Cuando tenía trece años, en aquellos primeros paseos a solas con mis amigas en los que recorríamos mi pueblo los domingos por la tarde, nos tropezamos con una especie de fiestecita organizada por unos chavales a los que conocíamos. Entramos en aquel local a pie de calle y, sin saber muy bien cómo ni por qué, me encontré con una panda de niños encima mío, que me toqueteaban por todas partes sin dejarme respirar.

No recuerdo que nadie intentara evitarlo, ni cuánto tiempo duró el infierno, probablemente minutos que a mí se me hicieron eternos. Me levanté cuando pude y me fui con mis amigas, de vuelta a las calles de mi pueblo. No sé si comentamos algo, pero sí que lloré mucho los días siguientes. No les conté nada a mis padres.

A los chavales, por supuesto, les veía día sí, día también en la calle que separaba su colegio del mío. La vida siguió como si nada hubiera pasado. Jamás se me ocurrió reprocharles nada, decirles que eran unos cabrones, que no tenían derecho sobre mí ni sobre ninguna otra, que lo que me habían hecho era denunciable. Porque no sabía que era denunciable. Que alguien te tocara el culo sin tu permiso, o te agarrara del brazo en la discoteca para soltarte cualquier ordinariez era algo molesto, pero irremediable. O eso creíamos.



Esas eran las reglas y valores que yo conocía y que, supongo, son de las que habla Plácido Domingo en el comunicado con el que responde a las acusaciones de acoso sexual.

Como en casi todo, los micros son, incluso, más peligrosos que los macros. Por invisibles, por sutiles, por dudosos. Porque generan unos falsos derechos adquiridos ante los que nadie se queja, por miedo, por vergüenza, porque el salirnos del rebaño todavía cuesta, por más que el pastor nos apalee.



Gracias a Dios, o a una panda de ovejas más valientes que el resto y con una visión más amplia de la realidad, las cosas van cambiando. Nos hemos dado cuenta de que nuestros culos son nuestros y que nadie puede echarles la mano encima sin nuestro permiso. Esta obviedad parece incluso ridícula, pero no lo es.

La defensa a modo de "yo no sabía que eso estaba mal" no nos sirve. Aquí también sería aplicable aquello de que el desconocimiento de una norma no exime de su cumplimiento, y aquí la norma es el respeto. Los valores y reglas son el respeto. A uno mismo y a todo lo que le rodea. El respeto existe desde el principio de los tiempos, otra cosa es que uno quiera actuar correctamente o no. Esos valores y reglas no son una moda inventada por una panda de ofendidas, sino algo que deberíamos llevar pegado a la piel y al alma desde que tenemos conocimiento. La educación, de nuevo, es la clave para evitar el desastre.

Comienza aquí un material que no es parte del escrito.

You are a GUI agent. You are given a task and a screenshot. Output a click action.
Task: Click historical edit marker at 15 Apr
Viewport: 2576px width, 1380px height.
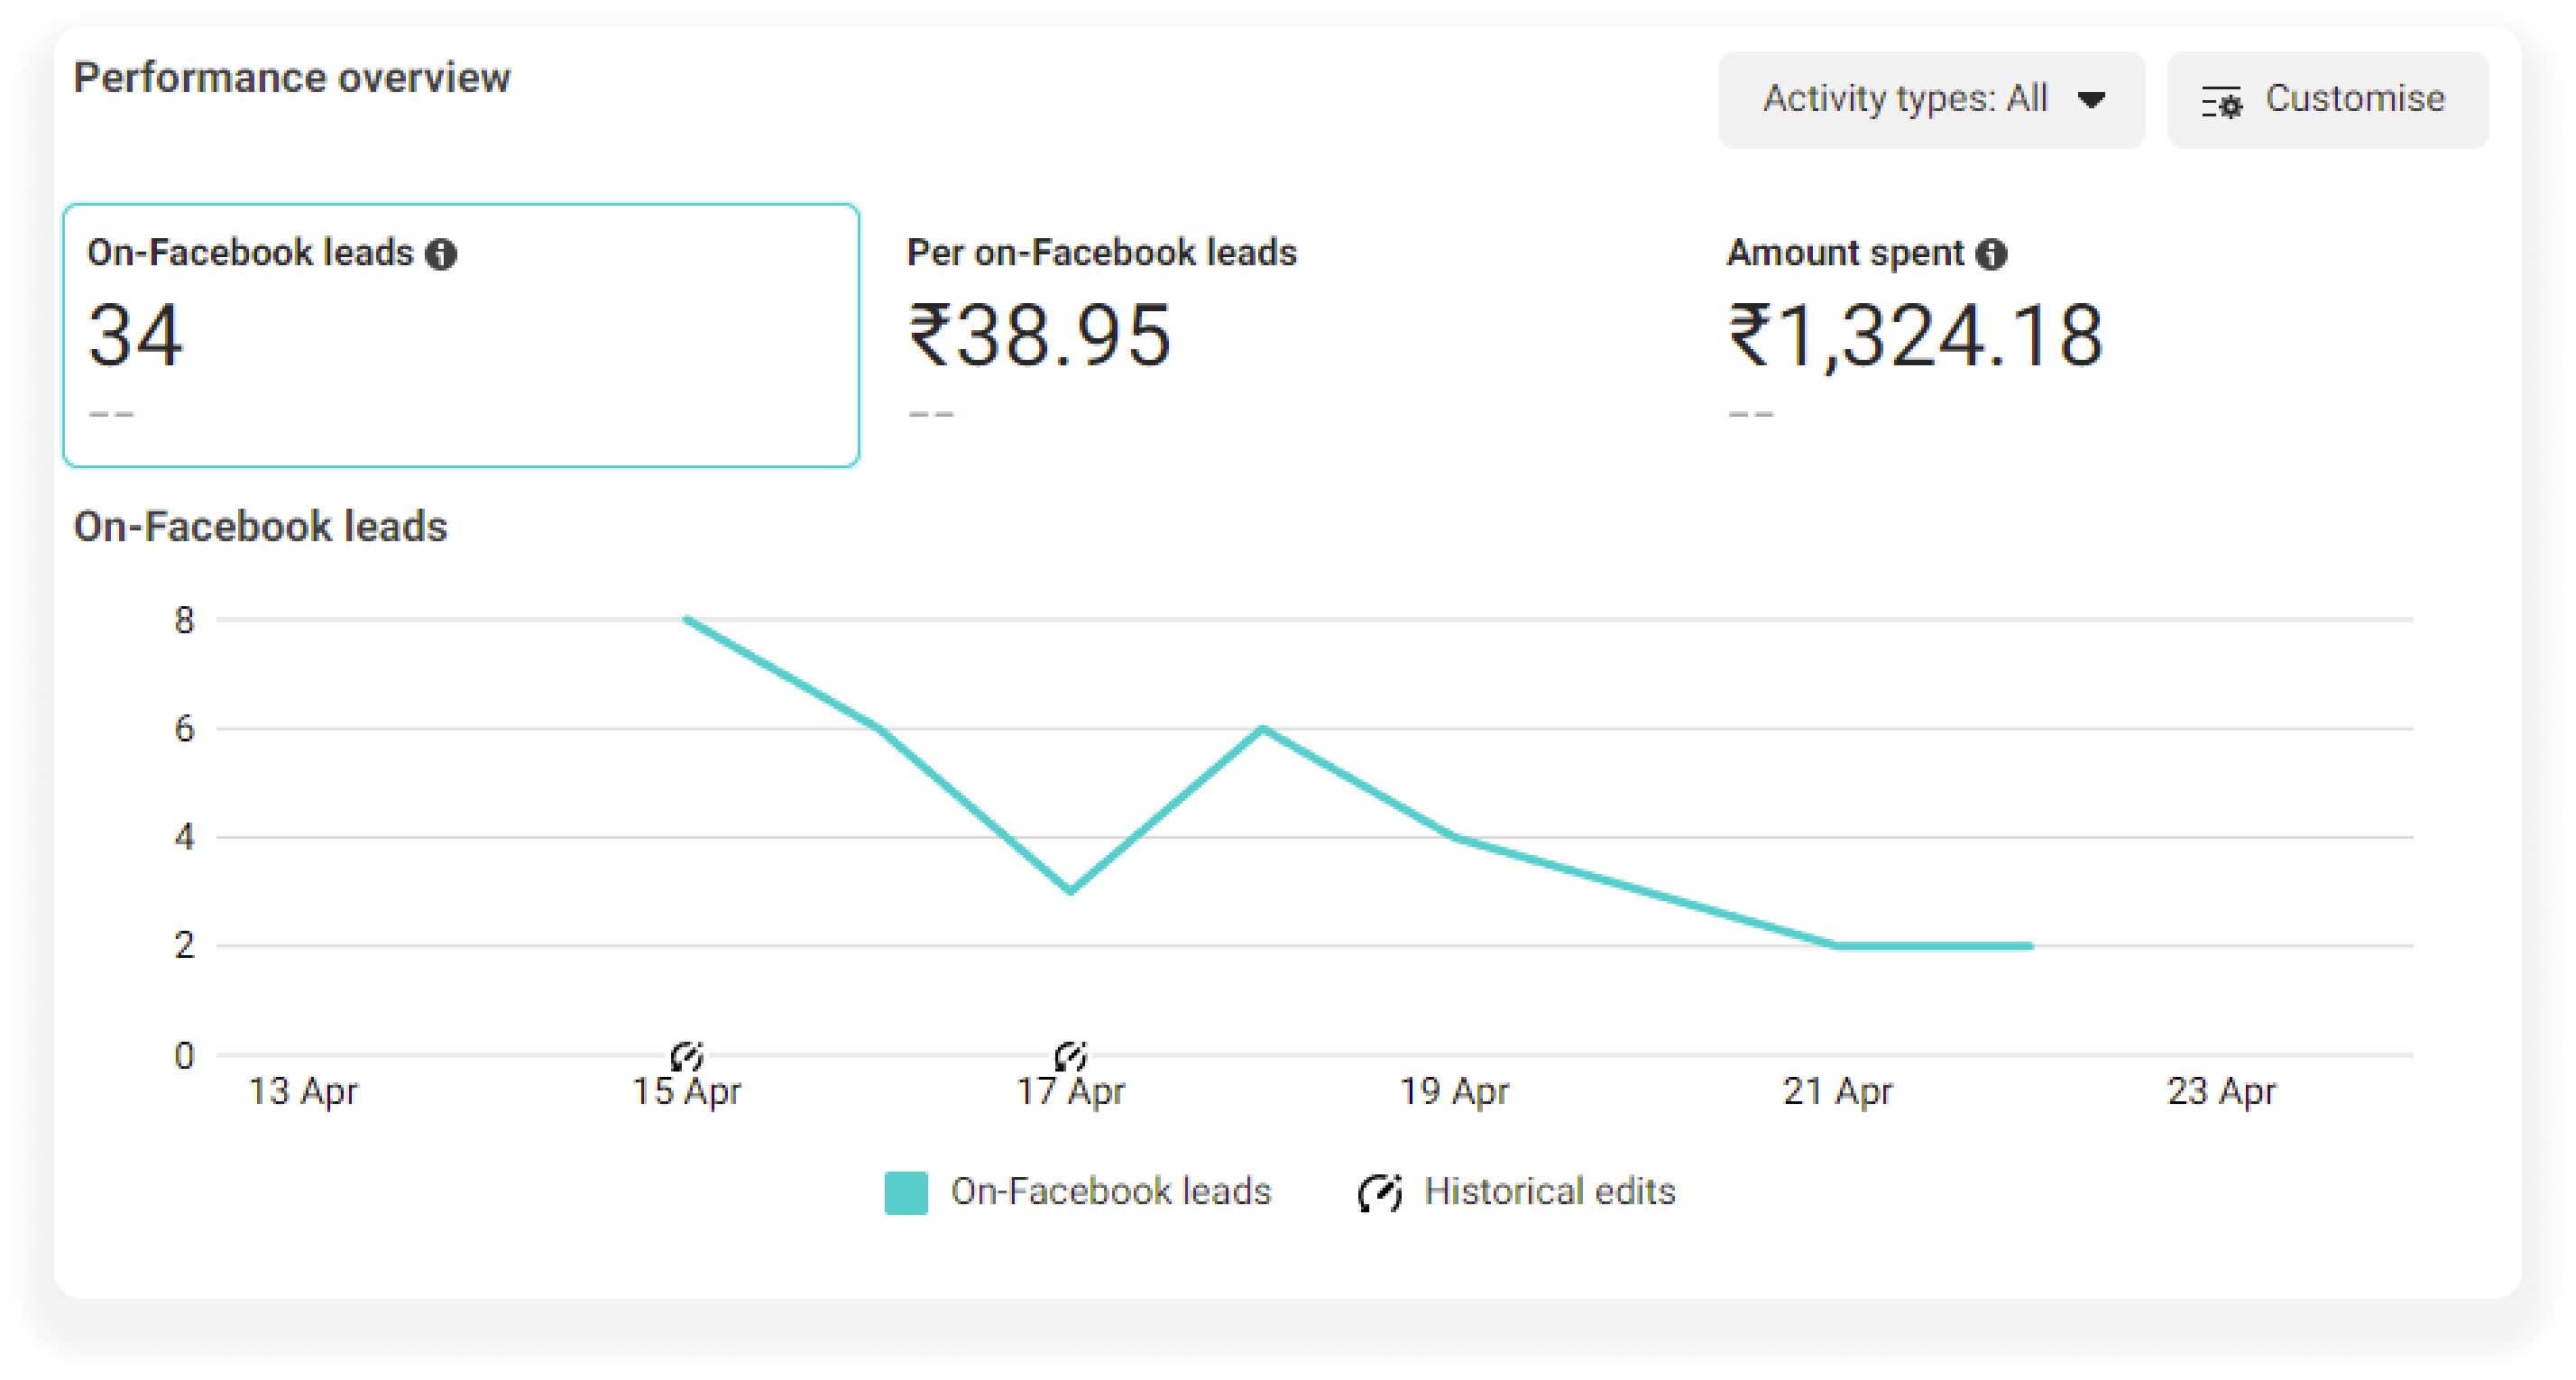(687, 1055)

Educación para eliminar el complejo de inferioridad y también el de superioridad, para inocular el concepto de individualidad en armonía con el de pluralidad. Esto soy yo, esto es mío, eso es vuestro, podemos compartirlo, pero desde la verdad y, de nuevo, el respeto. Educación para tolerar la frustración, para hacernos responsables de nuestros comportamientos sin culpar al mundo de errores que son solo nuestros. Educación para no usar al de enfrente en nuestro beneficio, para ver y escuchar al prójimo, que no es un instrumento al servicio de nuestro placer y nuestro egoísmo, sino un igual. Para evaluarnos y evaluar, para discernir lo bueno de lo malo, lo que debe ser de lo que no, por más que nos joda. Educación para no repetir errores del pasado, para pedir perdón y para que nos lo pidan.